Posted with permission from Lifezette

Seasoned conservatives in Washington say they're alarmed at President Donald Trump's comments last week that he may leave many senior political jobs unfilled, and say he has to get the right people in place - and fast.

"If you don't do that, I don't care how many executive orders you write, they're not going to be carried out," Robert Moffit, a former assistant director of the Office of Personnel Management in the Reagan administration, told LifeZette.

"He doesn't understand that doing that empowers leftist bureaucrats like Sally Yates and Lois Lerner."

Moffit says Trump and most of the people working for him don't understand the power of the more than 2 million people who staff the federal agencies - known as the civil service.

"If you're not going to fill senior positions in the government, what this amounts to is unilateral disarmament," he said.

There are more than 9000 political jobs in the federal government that Trump could fill, according to the Plum Book, issued in December following each presidential election. He has filled about 400 of them that don't require Senate confirmation, and has had almost his entire Cabinet confirmed. The only Cabinet appointee still awaiting confirmation by the Senate is the U.S. Trade Representative - Robert Lighthizer.
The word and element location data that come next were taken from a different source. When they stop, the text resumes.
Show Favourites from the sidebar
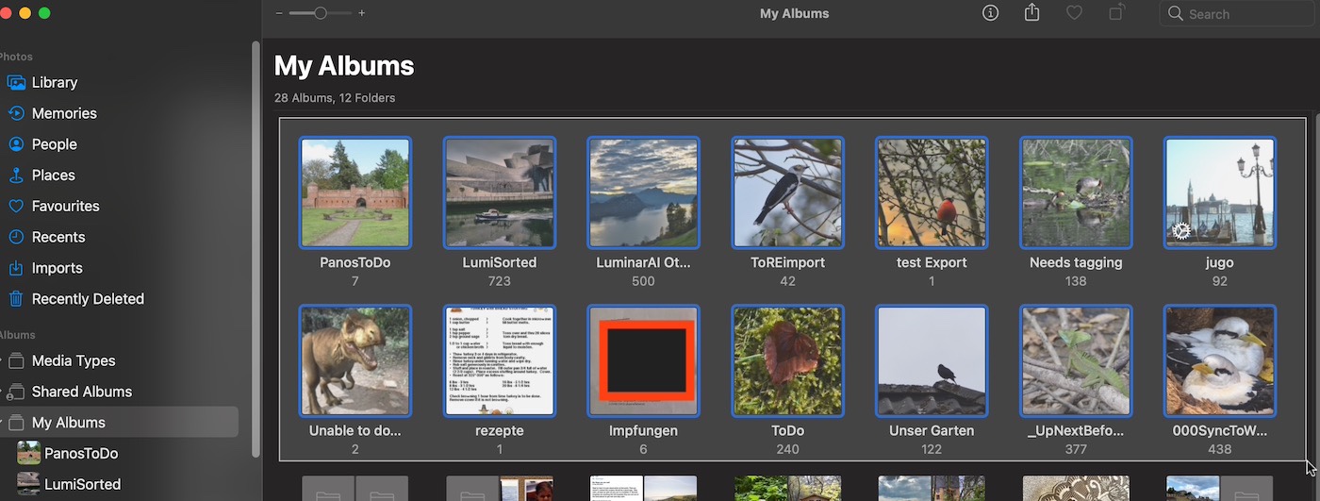The height and width of the screenshot is (501, 1320). 65,206
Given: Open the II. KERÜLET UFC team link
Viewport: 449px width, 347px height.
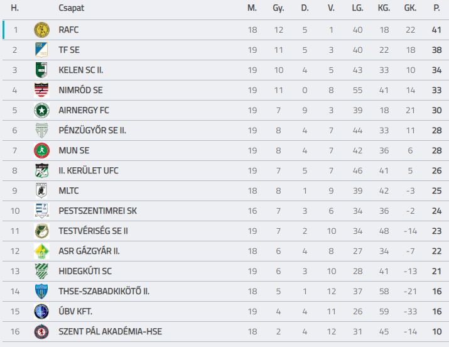Looking at the screenshot, I should (89, 170).
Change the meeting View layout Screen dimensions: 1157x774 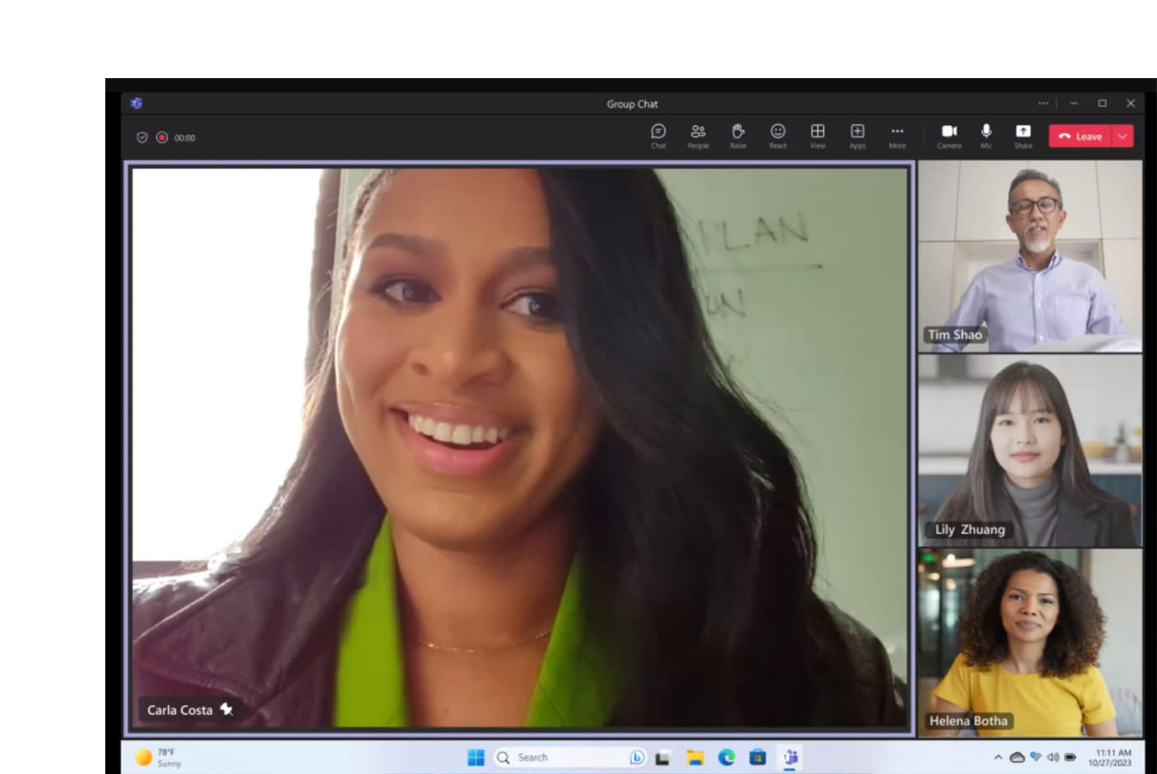(817, 135)
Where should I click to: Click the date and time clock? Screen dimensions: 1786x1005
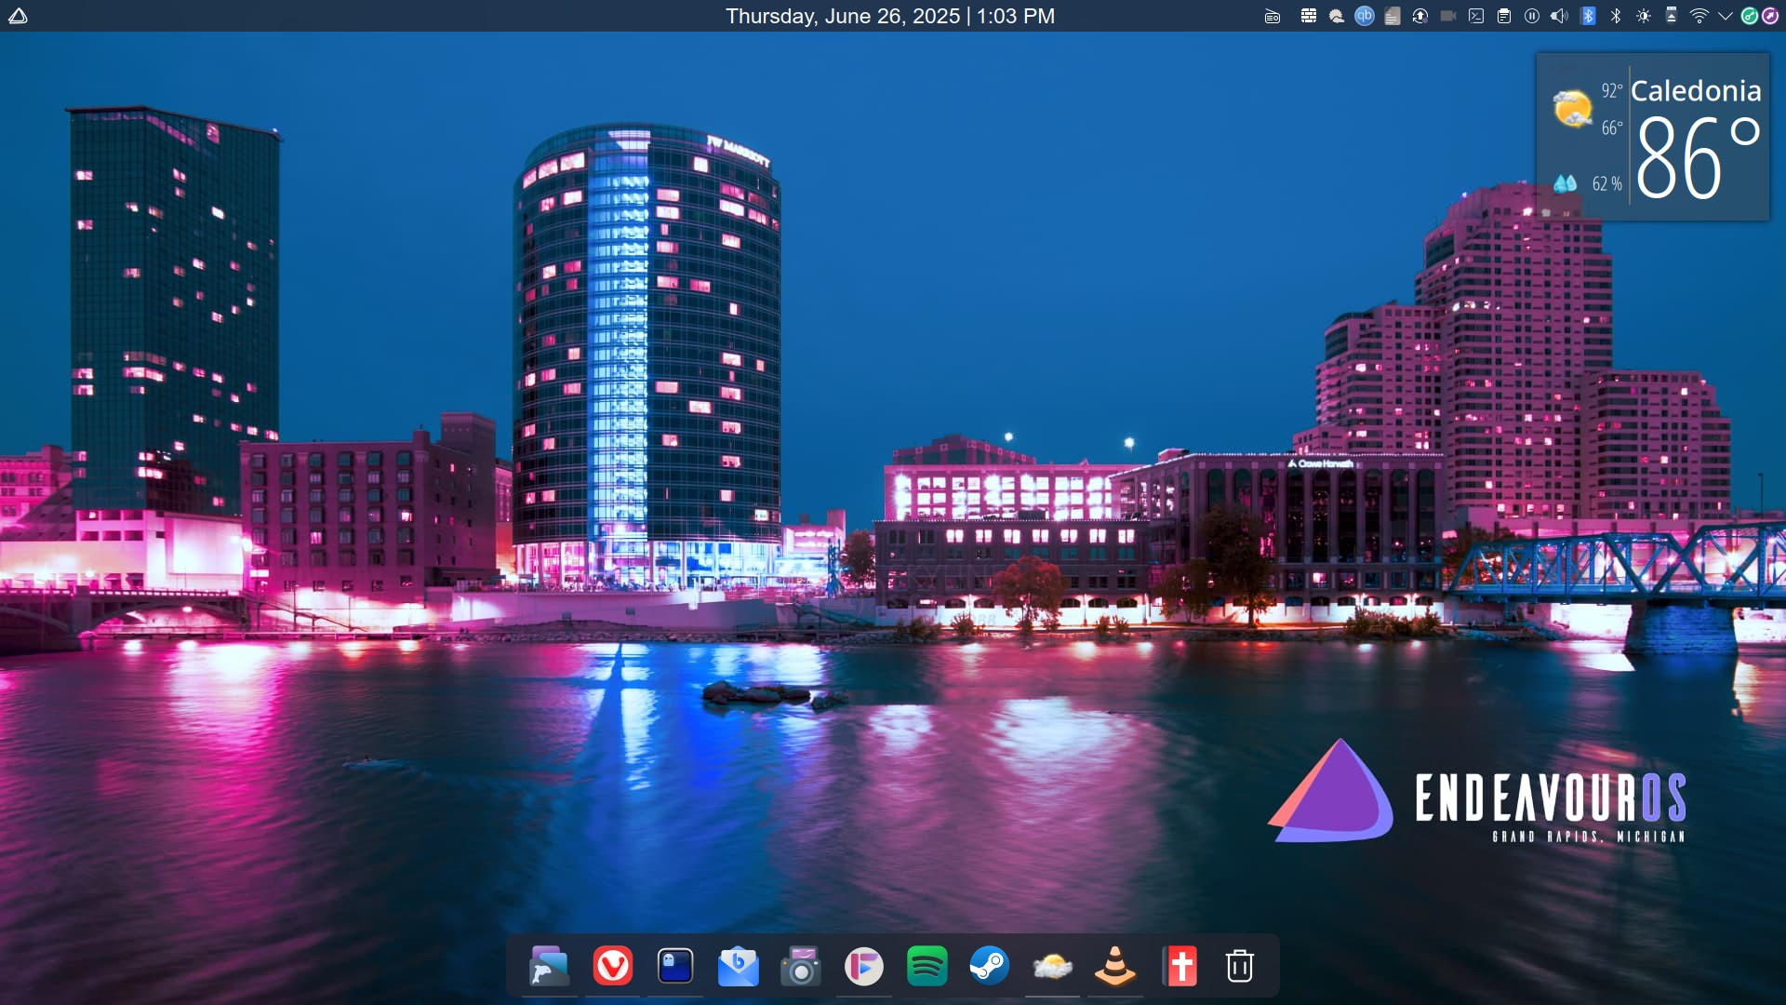pos(890,16)
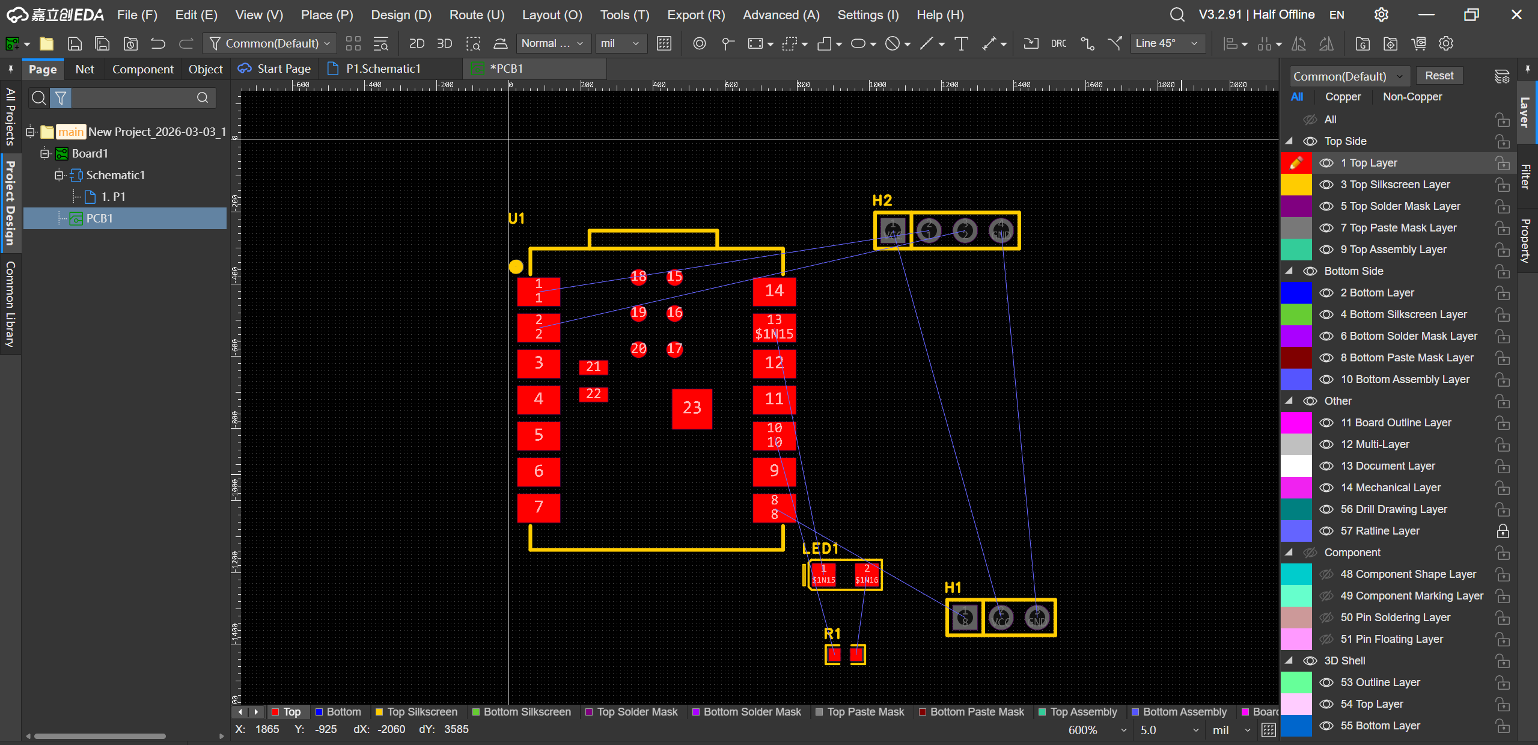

But many other agencies under the Cabinet level still don't have Trump appointees leading them. They include ICE, the IRS, Citizenship & Immigration Services, OSHA and the Office of Personnel Management. Also still to be confirmed are the Secretary of the Army and the Secretary of the Navy. There are also hundreds of assistant secretary and deputy assistant secretary jobs at the federal agencies that are still vacant.

Trump told the Washington Examiner last week: "We don't want to fill all of the vacancies, we won't fill all of the vacancies. We don't need so many of these people."

He pointed to the State Department, where Secretary of State Rex Tillerson has not named anyone for many of the undersecretary positions, as a positive example.

But Moffit, now the director of the Center for Health Policy Studies at the Heritage Foundation, says the president doesn't realize something.

"He has a fully staffed State Department," he said. "It's staffed by the civil service -- by all the folks that didn't vote for him."

In the 2000 presidential race, State Department employees contributed 99 percent to Clinton and 1 percent to Trump, as reported in a Nov. 26, 2016 article in the The Hill entitled, "Government workers shun Trump, give big money to Clinton."

"You have to get people in place," says Mark Krikorian, executive director of the Center for Immigration Studies.

"If you don't know the bureaucracy that well, the bureaucracy can stymie all kinds of things," he says, pointing to the IRS, where Obama appointee John Koskinen is still in charge, despite having obstructed Congress' investigation of the agency's targeting of conservative groups.

"There are lots of things the IRS could do to tighten up immigration enforcement," he says. "They have consistently resisted this."

One, he says, would be to pull all tax returns filed using an ITIN, a taxpayer ID number, with a social security number on the accompanying W-2. Virtually all of these are illegal aliens, he says, filing only so that they can claim a tax credit - often a large "credit" that amounts to a lump-sum cash payment of up to $40,000 for claiming 20 or more dependent children.

The IRS, he says, keeps claiming privacy protection as a reason for not turning this information over for enforcement, even though illegal aliens are not covered under the Privacy Act.

"There's still a significant amount of drift," he says. "If things are going to be drifting, they're not going to be drifting the way Trump wants."

He says it's extremely important that the president hire people who are: One, committed to his agenda; and Two, know the bureaucracy.

A former congressional staffer and senior Pentagon official who has enthusiastically supported Trump says not filling political jobs is a big mistake.

"He doesn't understand that doing that empowers leftist bureaucrats like Sally Yates and Lois Lerner," she told LifeZette.

Moffit says Trump and the people around him need to know about the Iron Triangle -- the alliance in Washington between the senior managers in the federal bureaucracy, senior congressional staffers - mostly top committee staffers -- and top people at the powerful lobbying organizations like the AARP, the big pharmaceutical companies and organized labor.

"This is the strongest force that resists change," he says. "These institutions are staffed with very, very experienced big government liberals."

The Trump administration, he says, has to get control of personnel.

Reagan did it, he says, with Don Devine as head of the Office of Personnel Management.

Don Devine famously cut 100,000 civil service jobs, saving the country $6 billion and leading The Washington Post to refer to him as "the terrible swift sword of the civil service."

Moffit, who worked under Devine from 1981-86 as associate director of OMB in the office of congressional relations, calls Devine "one of the most effective management appointments ever made."

He says President Trump, like President Reagan, was a "shock to the establishment" and has an "enormous" potential to change things in Washington.

But Trump, he said, cannot implement his agenda by relying on the career civil service. Policy should be the province of the political appointees who are personally committed to the president.

"Very frankly, they've got to get a handle on this," he says.

The new administration, he says, "has got to demand accountability from the civil service" and the career civil service employees must know that they are "duty bound" to carry out the president's agenda.

"If they don't like it, they resign," he said.